The bill revives a banking controversy that began last year when, after a heated lobbying campaign by bankers, the General Assembly voted to raise interest rate ceilings on loans and credit. Days after that measure was signed into law, Suburban Trust Bank and First American Bank of Maryland announced plans to charge their credit card users a $15 membership fee, in addition to the new rates.
"That initiated the [membership fee] bill," said Sen. Joseph Bonvegna (D-Baltimore), sponsor of this year's bill. "The phone calls we received were unbelieveable. I don't think the people can stand much more."
Attorney General Stephen H. Sachs blocked the membership fees, at least temporarily, with a ruling that the fees violated the ceilings set by the 1980 law. The banks now are suing to have the ruling overturned and legislators say they hope Bonvegna's bill will ban the fees once and for all.

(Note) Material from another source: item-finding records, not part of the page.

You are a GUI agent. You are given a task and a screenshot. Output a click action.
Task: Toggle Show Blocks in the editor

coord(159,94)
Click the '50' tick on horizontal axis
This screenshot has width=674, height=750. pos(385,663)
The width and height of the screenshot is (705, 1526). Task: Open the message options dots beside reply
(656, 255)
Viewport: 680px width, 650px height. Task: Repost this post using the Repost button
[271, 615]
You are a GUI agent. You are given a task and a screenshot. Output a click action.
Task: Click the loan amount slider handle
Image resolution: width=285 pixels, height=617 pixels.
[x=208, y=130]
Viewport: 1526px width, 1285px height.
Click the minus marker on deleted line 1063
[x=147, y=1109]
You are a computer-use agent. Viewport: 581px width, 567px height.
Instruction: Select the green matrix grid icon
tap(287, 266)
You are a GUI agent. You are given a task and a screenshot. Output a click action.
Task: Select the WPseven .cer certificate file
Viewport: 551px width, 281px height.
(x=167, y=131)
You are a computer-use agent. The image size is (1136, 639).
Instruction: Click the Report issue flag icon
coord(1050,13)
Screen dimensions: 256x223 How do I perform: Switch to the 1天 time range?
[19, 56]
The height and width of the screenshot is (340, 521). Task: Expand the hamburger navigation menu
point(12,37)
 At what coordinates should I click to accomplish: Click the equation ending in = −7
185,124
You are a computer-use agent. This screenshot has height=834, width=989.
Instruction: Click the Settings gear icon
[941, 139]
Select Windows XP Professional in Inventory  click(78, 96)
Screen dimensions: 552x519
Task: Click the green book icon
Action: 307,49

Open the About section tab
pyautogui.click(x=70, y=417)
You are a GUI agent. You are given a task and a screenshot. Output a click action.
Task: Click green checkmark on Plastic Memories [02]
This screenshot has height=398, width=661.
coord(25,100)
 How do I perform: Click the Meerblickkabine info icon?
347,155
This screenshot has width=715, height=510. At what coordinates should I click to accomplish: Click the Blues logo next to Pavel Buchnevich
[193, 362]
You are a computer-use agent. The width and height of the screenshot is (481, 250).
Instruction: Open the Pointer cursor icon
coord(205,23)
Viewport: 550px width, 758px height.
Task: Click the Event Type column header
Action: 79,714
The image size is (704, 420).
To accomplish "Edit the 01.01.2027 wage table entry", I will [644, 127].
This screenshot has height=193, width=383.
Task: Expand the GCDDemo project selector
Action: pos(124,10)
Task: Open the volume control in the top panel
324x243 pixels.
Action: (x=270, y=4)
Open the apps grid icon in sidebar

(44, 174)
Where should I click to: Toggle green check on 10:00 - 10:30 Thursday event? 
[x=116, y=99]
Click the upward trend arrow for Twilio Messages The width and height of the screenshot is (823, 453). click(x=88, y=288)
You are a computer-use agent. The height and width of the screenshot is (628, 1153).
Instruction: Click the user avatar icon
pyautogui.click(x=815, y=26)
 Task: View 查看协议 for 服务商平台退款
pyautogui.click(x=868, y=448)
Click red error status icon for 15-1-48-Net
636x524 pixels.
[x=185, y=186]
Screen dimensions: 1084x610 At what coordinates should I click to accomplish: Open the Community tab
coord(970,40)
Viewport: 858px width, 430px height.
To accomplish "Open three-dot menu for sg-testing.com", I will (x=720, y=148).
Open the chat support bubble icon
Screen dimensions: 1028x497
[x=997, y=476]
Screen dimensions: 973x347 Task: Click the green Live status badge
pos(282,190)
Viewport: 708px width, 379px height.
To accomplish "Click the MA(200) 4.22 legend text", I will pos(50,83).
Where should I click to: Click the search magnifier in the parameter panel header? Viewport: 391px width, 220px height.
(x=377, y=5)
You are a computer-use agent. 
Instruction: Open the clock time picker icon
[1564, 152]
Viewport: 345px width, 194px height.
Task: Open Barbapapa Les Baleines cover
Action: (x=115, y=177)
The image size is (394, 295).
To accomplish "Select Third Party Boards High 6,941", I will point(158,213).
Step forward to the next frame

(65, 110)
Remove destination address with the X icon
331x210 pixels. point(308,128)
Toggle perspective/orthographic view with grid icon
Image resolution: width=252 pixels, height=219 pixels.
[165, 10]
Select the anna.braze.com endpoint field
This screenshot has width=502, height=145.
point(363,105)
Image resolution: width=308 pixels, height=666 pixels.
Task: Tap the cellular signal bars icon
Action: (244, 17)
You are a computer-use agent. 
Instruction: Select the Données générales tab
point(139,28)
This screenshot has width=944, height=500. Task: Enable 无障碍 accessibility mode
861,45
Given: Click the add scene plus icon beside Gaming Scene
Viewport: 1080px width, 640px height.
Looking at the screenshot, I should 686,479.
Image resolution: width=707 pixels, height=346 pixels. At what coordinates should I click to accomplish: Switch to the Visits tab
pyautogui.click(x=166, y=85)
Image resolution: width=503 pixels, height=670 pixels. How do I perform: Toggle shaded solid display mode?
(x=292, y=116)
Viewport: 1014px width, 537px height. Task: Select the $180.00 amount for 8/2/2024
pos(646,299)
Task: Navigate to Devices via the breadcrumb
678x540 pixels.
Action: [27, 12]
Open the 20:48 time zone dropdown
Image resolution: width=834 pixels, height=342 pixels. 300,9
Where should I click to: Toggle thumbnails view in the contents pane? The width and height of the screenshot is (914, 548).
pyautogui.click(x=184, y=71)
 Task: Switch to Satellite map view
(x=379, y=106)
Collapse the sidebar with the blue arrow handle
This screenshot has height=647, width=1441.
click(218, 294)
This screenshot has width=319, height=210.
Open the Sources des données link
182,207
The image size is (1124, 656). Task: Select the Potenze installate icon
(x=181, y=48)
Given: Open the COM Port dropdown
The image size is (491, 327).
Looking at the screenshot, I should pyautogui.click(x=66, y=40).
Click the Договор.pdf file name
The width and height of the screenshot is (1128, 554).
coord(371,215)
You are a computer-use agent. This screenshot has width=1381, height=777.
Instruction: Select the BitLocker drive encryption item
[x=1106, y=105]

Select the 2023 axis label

The bill would count membership fees as a form of interest. Since the Maryland banks that issue credit cards already charge the maximum interest rates on unpaid balances, those banks would be violating state law by charging membership fees as well.
The effect of the bill, if it passes, could be limited. A recent Supreme Court ruling allows banks to charge customers in every state the maximum interest rates allowed in the state where they are headquartered. Thus, bankers argue, Maryland's ceilings do not apply to out-of-state banks that have Maryland customers.
Banking lobbyist William Weaver warned the Senate panel that the bill could put Maryland banks at a disadvantage since some other states do allow the membership fees. He contended the First National Bank of Maryland will move its credit card division to Delaware, along with up to a thousand jobs, if that state follows through on its plan to relax interest rate regulations.